Problem | Once you reach the line holding "The image size", write out that line and every later one exactly, ending with the last line of the data; write nothing else.
=== Entries shown ===
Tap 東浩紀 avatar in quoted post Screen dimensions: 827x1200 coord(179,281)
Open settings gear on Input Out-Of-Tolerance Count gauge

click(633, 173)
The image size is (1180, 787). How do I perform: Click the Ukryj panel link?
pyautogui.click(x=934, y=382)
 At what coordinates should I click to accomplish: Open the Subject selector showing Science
===
Exercise result |
The image size is (1180, 787). How do I perform: Click the Ukryj panel link?
pyautogui.click(x=934, y=382)
 At what coordinates should I click to accomplish: Open the Subject selector showing Science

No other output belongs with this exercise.